Gerechtigkeit liess und lässt oft zu wünschen übrig. Das alte Israel feierte deshalb alle fünfzig Jahre ein Jubeljahr, von dem man erwartete, dass die Geschichte einen neuen Anfang mache. Man verteilte das Land und die Güter neu, so dass alle wieder dieselben Startbedingungen hatten. 

Im Mittelalter nahm die Kirche diesen Gedanken auf und führte mit der Zeit den Rhythmus von 25 Jahren ein. Dieses radikale Aufgreifen vom Wunsch nach Gerechtigkeit zeigt, wie wichtig es ist, sich regelmässig auf die lebenswürdige Existenz aller Menschen und der ganzen Schöpfung zu besinnen. 

Das Heilige Jahr regt zu einem mutigen Aufbruch an, der mit einigem Wagnis verbunden ist. Worin besteht dieses Wagnis? Sich zu öffnen für neue Erkenntnisse und Begegnungen verändert uns unweigerlich, und wir wissen beim Aufbruch noch nicht, wie wir uns verändern werden oder wohin der Weg uns führen wird. 

All diese Unwissenheit braucht viel Mut von uns. Aber mit einem konkreten Ziel vor Augen wird es leichter. Vielleicht möchte ich zu einem ganz bestimmten Ort pilgern, mich auf diesem Weg selber besser kennenlernen, mich mit etwas, womit ich hadere, intensiver beschäftigen, tiefer in meine Gottesbeziehung hineinwachsen oder einfach meiner Mitwelt etwas Gutes tun. Das Heilige Jahr öffnet unser Bewusstsein für die tätige Barmherzigkeit uns selber und anderen gegenüber.
 


Und von wo aus auch immer wir aufbrechen und wohin auch immer wir unterwegs sind, wir alle sind Teil einer grossen Gemeinschaft, die durch den Glauben an den auferstandenen Jesus und die Liebe Gottes verbunden ist. 

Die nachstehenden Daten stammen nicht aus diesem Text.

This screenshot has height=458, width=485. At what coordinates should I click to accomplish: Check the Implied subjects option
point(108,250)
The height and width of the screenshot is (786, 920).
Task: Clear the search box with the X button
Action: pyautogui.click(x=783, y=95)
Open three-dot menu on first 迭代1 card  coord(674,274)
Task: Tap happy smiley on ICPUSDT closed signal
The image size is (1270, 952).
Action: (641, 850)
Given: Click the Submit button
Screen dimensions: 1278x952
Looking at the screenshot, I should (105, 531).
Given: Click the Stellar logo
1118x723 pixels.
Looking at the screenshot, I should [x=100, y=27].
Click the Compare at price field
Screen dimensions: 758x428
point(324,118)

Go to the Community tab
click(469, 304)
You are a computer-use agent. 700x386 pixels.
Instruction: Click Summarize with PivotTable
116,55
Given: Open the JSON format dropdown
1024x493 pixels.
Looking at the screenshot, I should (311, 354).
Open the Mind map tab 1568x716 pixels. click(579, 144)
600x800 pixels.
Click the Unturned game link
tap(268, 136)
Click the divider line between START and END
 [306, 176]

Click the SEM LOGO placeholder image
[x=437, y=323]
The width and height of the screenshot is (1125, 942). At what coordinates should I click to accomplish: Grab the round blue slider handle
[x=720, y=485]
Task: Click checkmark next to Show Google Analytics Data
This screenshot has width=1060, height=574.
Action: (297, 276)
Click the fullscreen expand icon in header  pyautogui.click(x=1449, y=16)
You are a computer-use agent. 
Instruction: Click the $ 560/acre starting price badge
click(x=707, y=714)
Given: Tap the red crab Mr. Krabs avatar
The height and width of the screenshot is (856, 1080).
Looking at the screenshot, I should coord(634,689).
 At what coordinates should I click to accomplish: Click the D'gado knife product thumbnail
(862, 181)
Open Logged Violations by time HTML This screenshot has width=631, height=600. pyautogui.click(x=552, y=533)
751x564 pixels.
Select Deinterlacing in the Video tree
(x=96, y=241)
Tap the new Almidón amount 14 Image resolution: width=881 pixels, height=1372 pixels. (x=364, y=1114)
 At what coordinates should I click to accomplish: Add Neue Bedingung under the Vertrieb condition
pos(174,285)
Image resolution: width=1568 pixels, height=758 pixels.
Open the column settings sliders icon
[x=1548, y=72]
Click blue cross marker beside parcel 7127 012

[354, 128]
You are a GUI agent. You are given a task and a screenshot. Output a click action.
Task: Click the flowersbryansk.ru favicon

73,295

Ich danke Ihnen, liebe Geschwister im Glauben, dass wir gemeinsam diese Wege der Hoffnung und des Friedens gehen können. Ich danke Ihnen für ihr vielseitiges Engagement, Ihr Mitdenken, Ihre Geduld und Ihr Gebet, dass die Heilige Geistkraft überall heilsam wirken kann, und ich wünsche Ihnen aus tiefstem Herzen Gottes friedenbringenden Segen.